Let's try to change the input tensor shape, and do the process again.

In [6]:
x = np.random.rand(256, 256).astype(np.float32)
softmax_nkipy_kernel = NKIPyKernel.trace(softmax_kernel)
_ = softmax_nkipy_kernel.specialize(x)
nki_code = lower_to_nki(softmax_nkipy_kernel)

display_code(nki_code)

The generated NKI code is certainly different!
We see a new loop being introduced `for i0 in nl.affine_range(2):` -- this is because the compiler is doing tiling so we can meet the 128 partition dimension size of the Trainium hardware.

## Matrix Multiplication Examples

Now let's move on to something more interesting -- matrix multiplication. Trainium hardware is really powerful with it.
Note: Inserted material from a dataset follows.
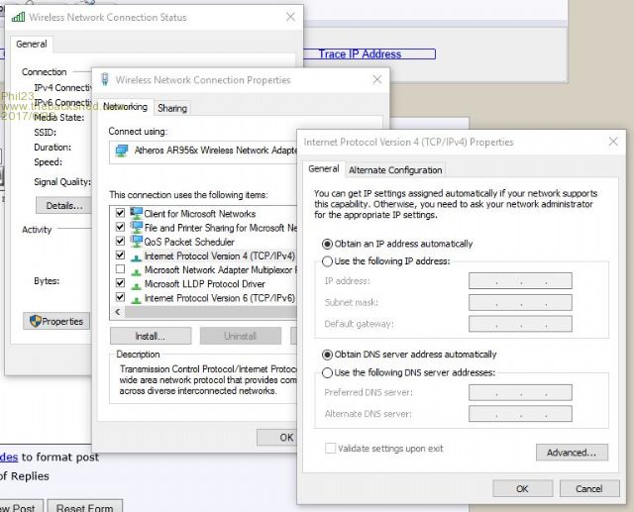This screenshot has height=512, width=634.
Task: Select the Internet Protocol Version 4 item icon
Action: tap(136, 256)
Let's see how Neuron Compiler fully utilizes the hardware!

This goes well with the [NKI Matrix Multiplication Tutorial](https://awsdocs-neuron.readthedocs-hosted.com/en/latest/general/nki/tutorials/matrix_multiplication.html).

In [7]:
def matmul_kernel(x, y):
    return np.matmul(x, y)

def gen_matmul_nki(M, N, K):
    x = np.random.rand(M, K).astype(np.float32)
    y = np.random.rand(K, N).astype(np.float32)

    matmul_nkipy_kernel = NKIPyKernel.trace(matmul_kernel)
    _ = matmul_nkipy_kernel.specialize(x, y)
    nki_code = lower_to_nki(matmul_nkipy_kernel)
    return nki_code

display_code(gen_matmul_nki(M=64, N=512, K=128)) # [64, 128] @ [128, 512]

Compared to the [Basic Compute Kernel](https://awsdocs-neuron.readthedocs-hosted.com/en/latest/general/nki/tutorials/matrix_multiplication.html#basic-compute-kernel) in the tutorial, this generated kernel does an additional `nc_matmul`, which is doing the transpose of `x` because unlike the tutorial, the lhs is not pre-transposed.

Let's try with some larger sizes.

In [8]:
display_code(gen_matmul_nki(M=1024, N=1024, K=512)) # [1024, 512] @ [512, 1024]

Now we are seeing more tiling structure.

Let's try something even larger to see how it gets handled!

In [9]:
display_code(gen_matmul_nki(M=4096, N=4096, K=2048)) # [4096, 2048] @ [2048, 4096]

The generated NKI code for matrix multiplication with the large size is very similar to the [Optimized Matmul Code](https://awsdocs-neuron.readthedocs-hosted.com/en/latest/general/nki/tutorials/matrix_multiplication.html#optimization-3-further-blocking-and-dma-efficiency-optimization) in the tutorial.

Have fun experimenting with NKIPy now!